◆ **TO BE DONE**
Pick out each line of the rows below that contains the string "agent", treating uppercase and lowercase as different, and copy those lines.

◆ **PROVIDED MATERIAL**
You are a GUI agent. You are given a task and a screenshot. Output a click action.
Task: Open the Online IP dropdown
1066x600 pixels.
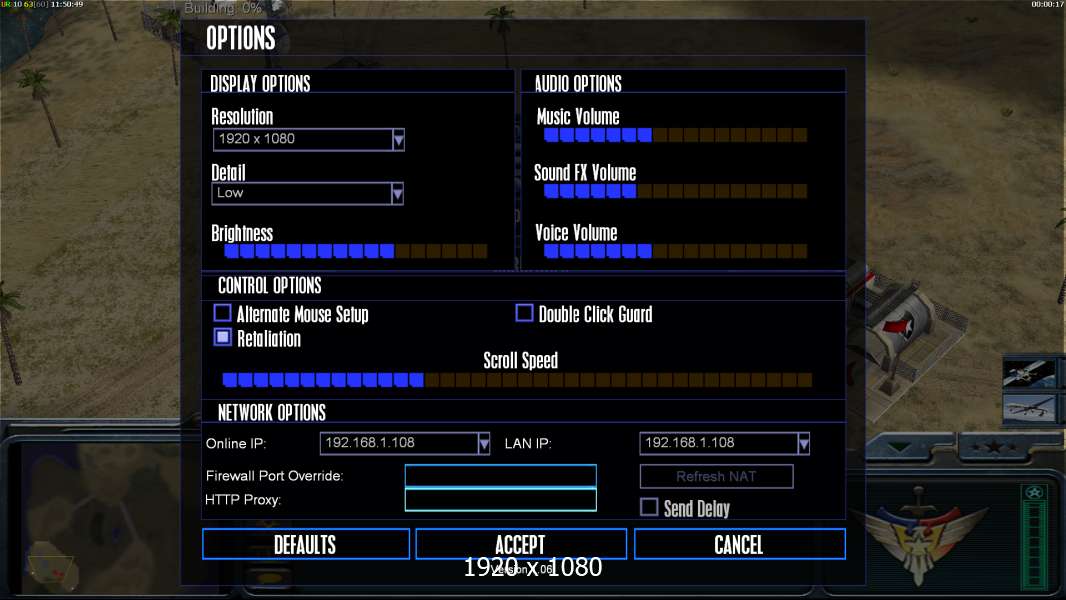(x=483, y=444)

---

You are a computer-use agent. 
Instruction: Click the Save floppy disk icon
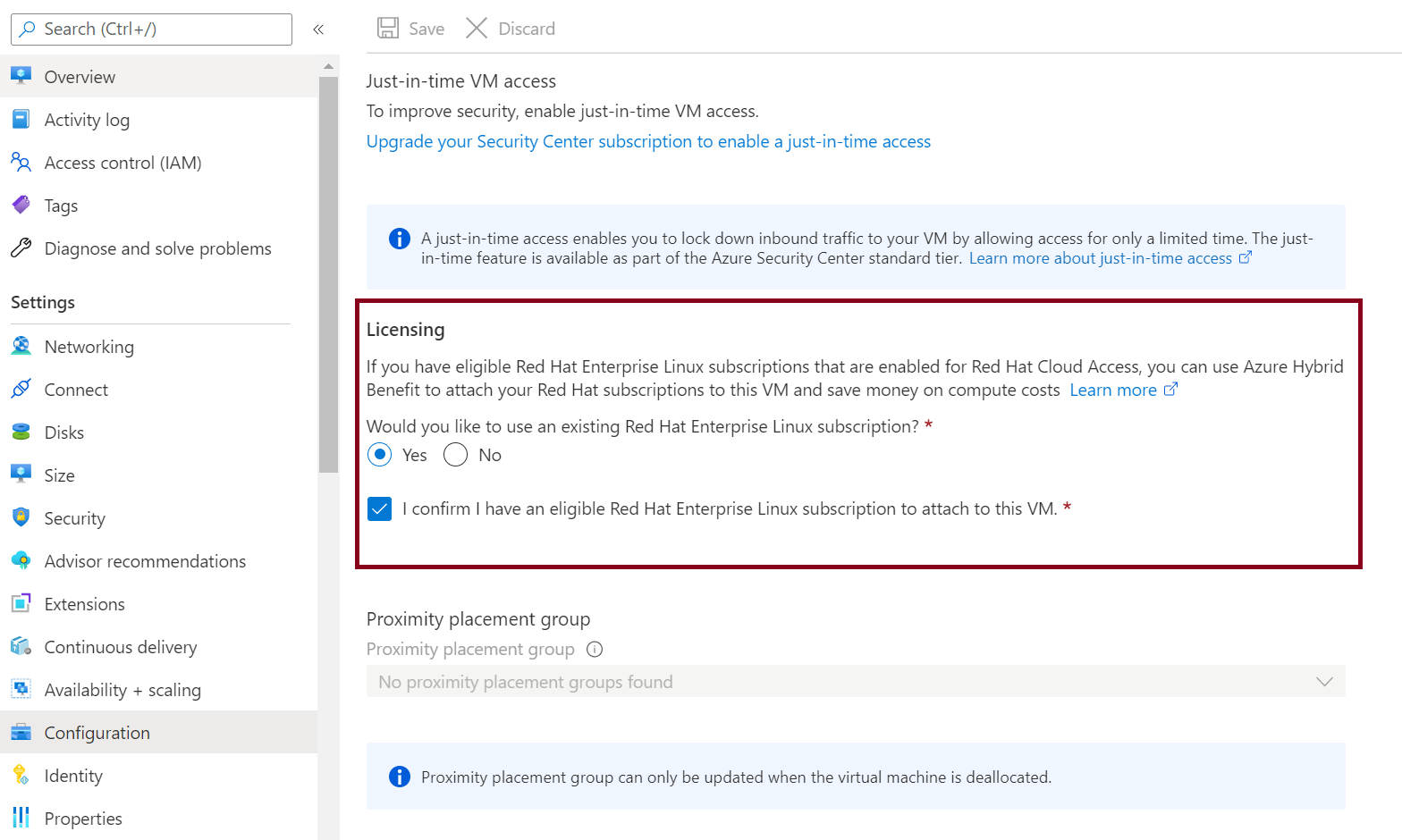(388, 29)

◆ **RESULT BELOW**
You are a GUI agent. You are given a task and a screenshot. Output a click action.
You are a computer-use agent. 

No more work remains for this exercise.